REQUIREMENT =>
Using the material that follows, output exactly the lines from the one containing "機能 (654, 1095)" through the one containing "[Zur IT Rechts Kanzlei]", with both ends kept.

EXTRACTED ENTRIES =>
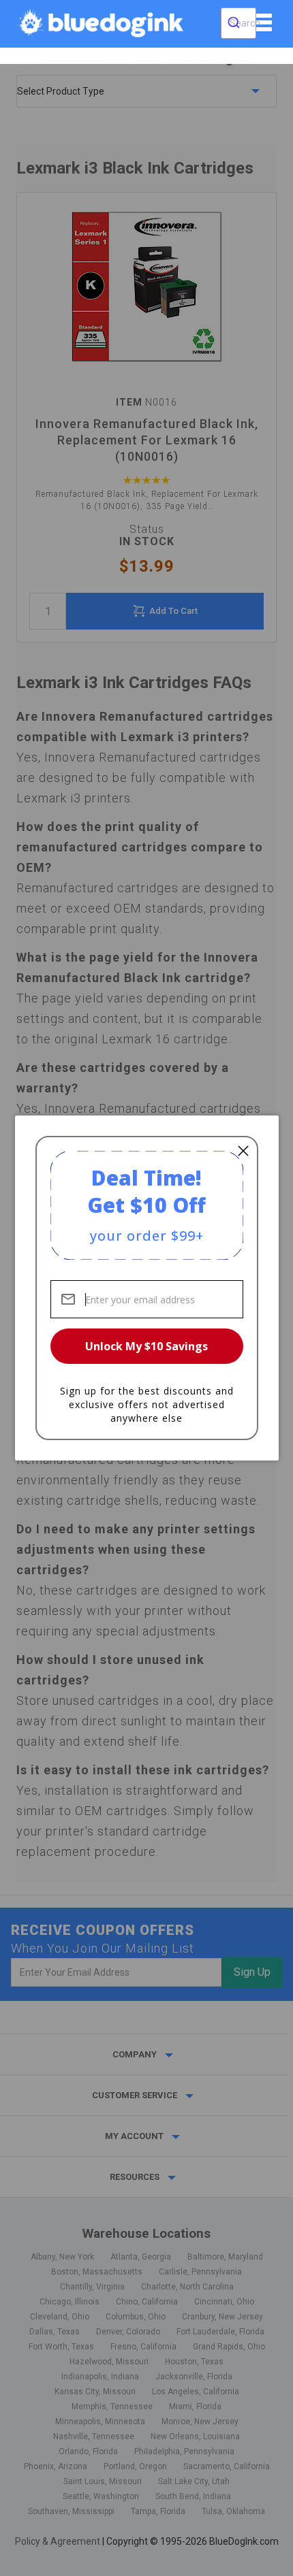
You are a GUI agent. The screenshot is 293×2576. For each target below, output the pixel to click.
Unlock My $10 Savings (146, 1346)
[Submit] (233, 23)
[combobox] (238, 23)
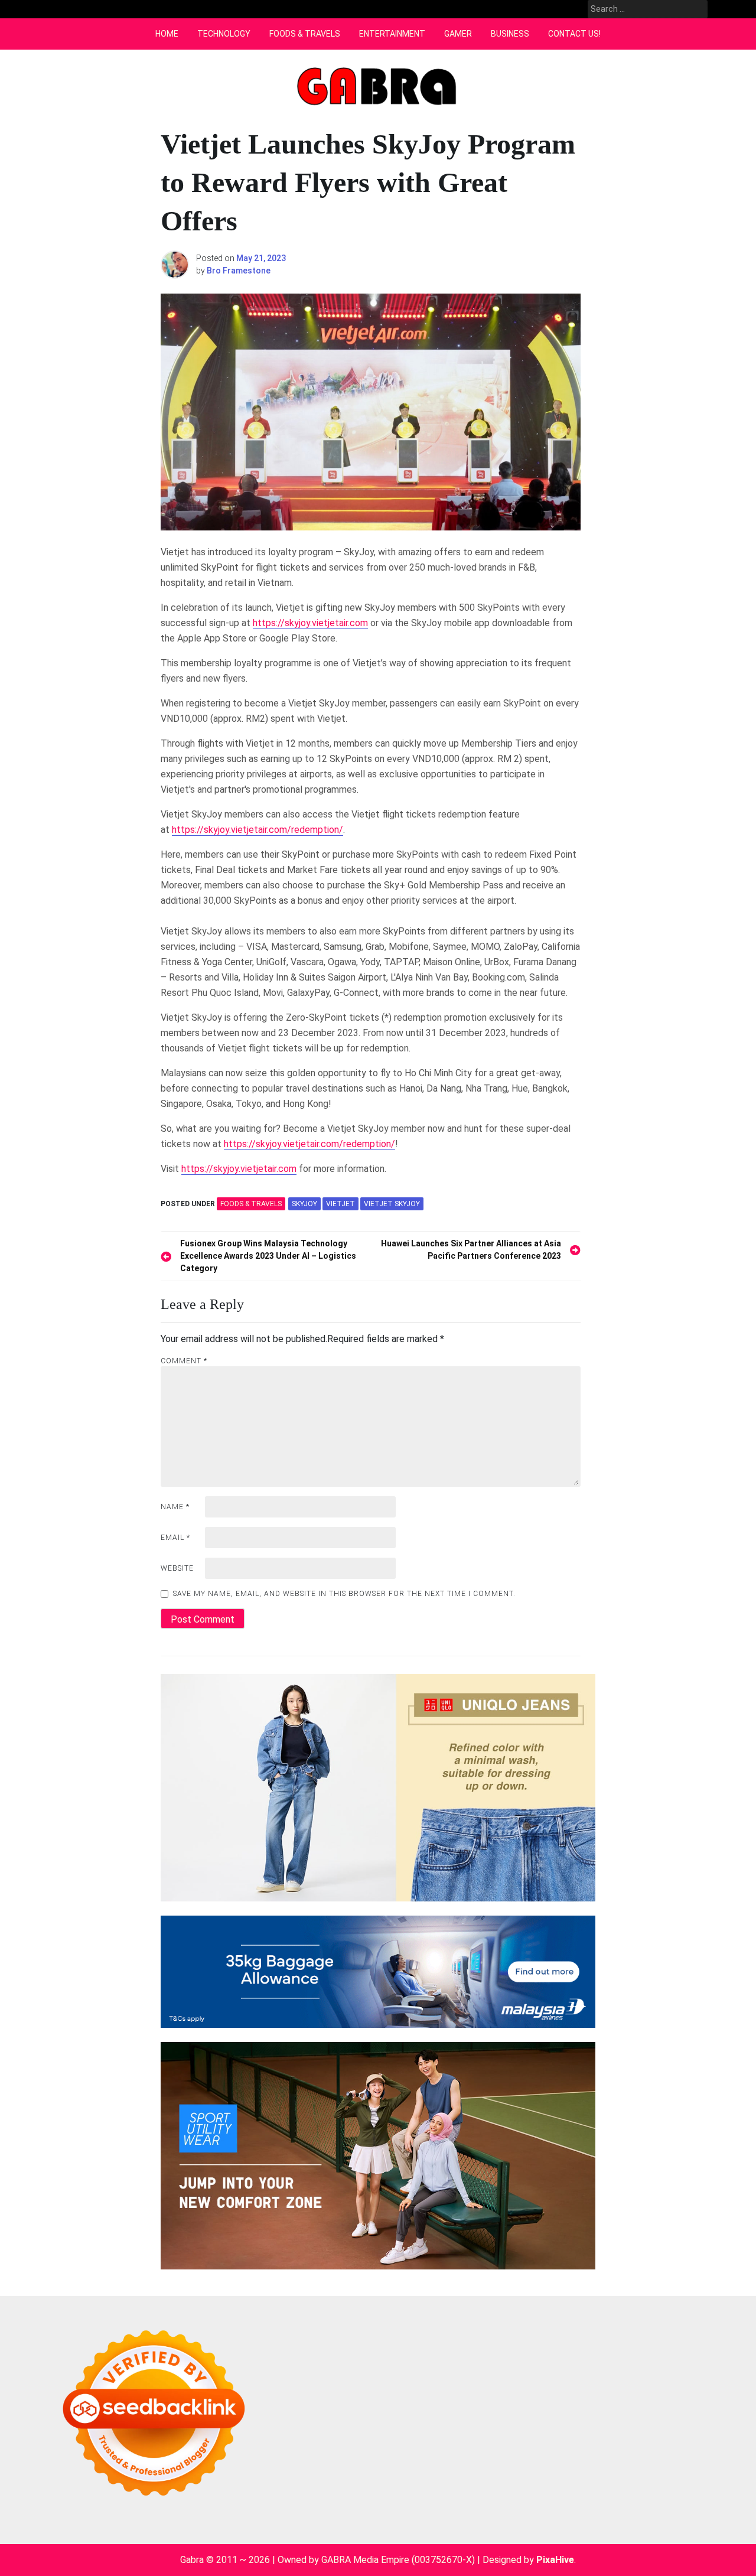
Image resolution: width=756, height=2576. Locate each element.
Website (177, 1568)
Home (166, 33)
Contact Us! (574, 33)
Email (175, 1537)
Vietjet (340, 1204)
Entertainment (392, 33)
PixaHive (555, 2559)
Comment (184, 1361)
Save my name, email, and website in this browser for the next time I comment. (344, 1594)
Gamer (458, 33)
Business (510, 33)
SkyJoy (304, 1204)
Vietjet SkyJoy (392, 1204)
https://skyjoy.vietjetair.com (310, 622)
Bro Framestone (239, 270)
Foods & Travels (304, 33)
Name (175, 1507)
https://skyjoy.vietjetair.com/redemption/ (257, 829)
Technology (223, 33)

---

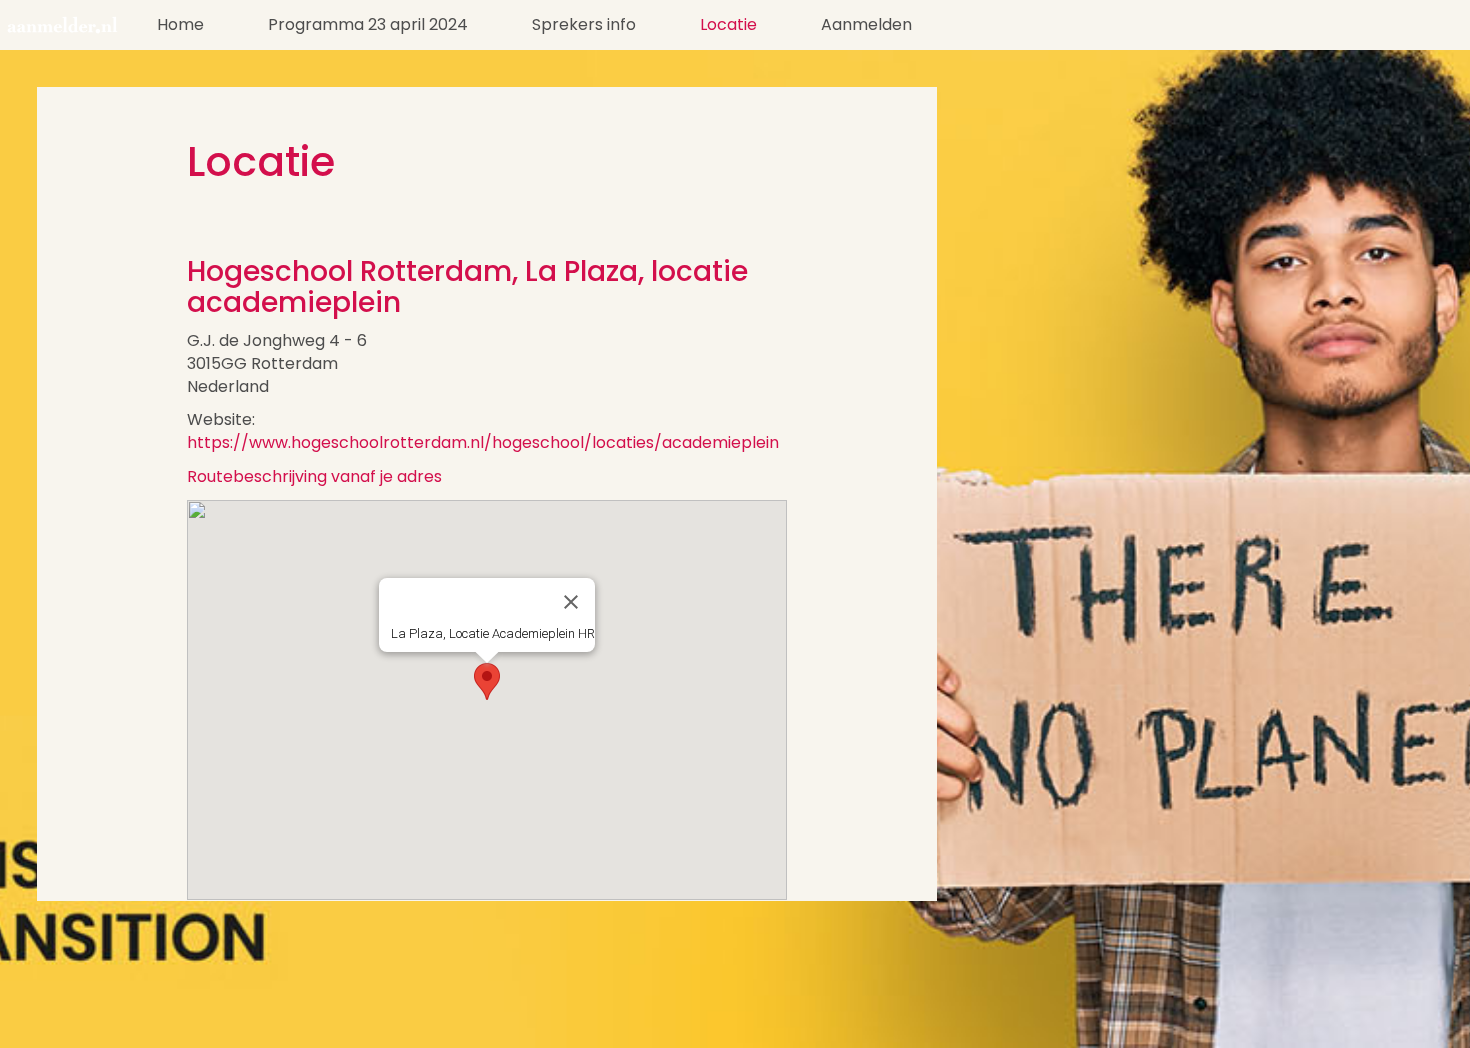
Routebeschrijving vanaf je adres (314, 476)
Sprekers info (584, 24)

--

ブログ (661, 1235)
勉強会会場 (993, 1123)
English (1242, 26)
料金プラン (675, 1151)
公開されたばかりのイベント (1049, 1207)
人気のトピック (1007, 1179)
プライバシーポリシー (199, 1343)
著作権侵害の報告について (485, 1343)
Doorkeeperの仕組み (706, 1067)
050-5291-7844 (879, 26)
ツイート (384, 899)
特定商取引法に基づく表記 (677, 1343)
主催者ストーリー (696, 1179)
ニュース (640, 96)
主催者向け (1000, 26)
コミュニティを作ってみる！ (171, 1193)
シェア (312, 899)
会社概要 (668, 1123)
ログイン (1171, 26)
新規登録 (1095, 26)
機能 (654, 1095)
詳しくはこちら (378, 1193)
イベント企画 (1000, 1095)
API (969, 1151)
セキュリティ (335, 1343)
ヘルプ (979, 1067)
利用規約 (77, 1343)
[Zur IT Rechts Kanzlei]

WRITTEN ANSWER =>
機能 (654, 1095)
詳しくはこちら (378, 1193)
イベント企画 (1000, 1095)
API (969, 1151)
セキュリティ (335, 1343)
ヘルプ (979, 1067)
利用規約 (77, 1343)
[Zur IT Rechts Kanzlei]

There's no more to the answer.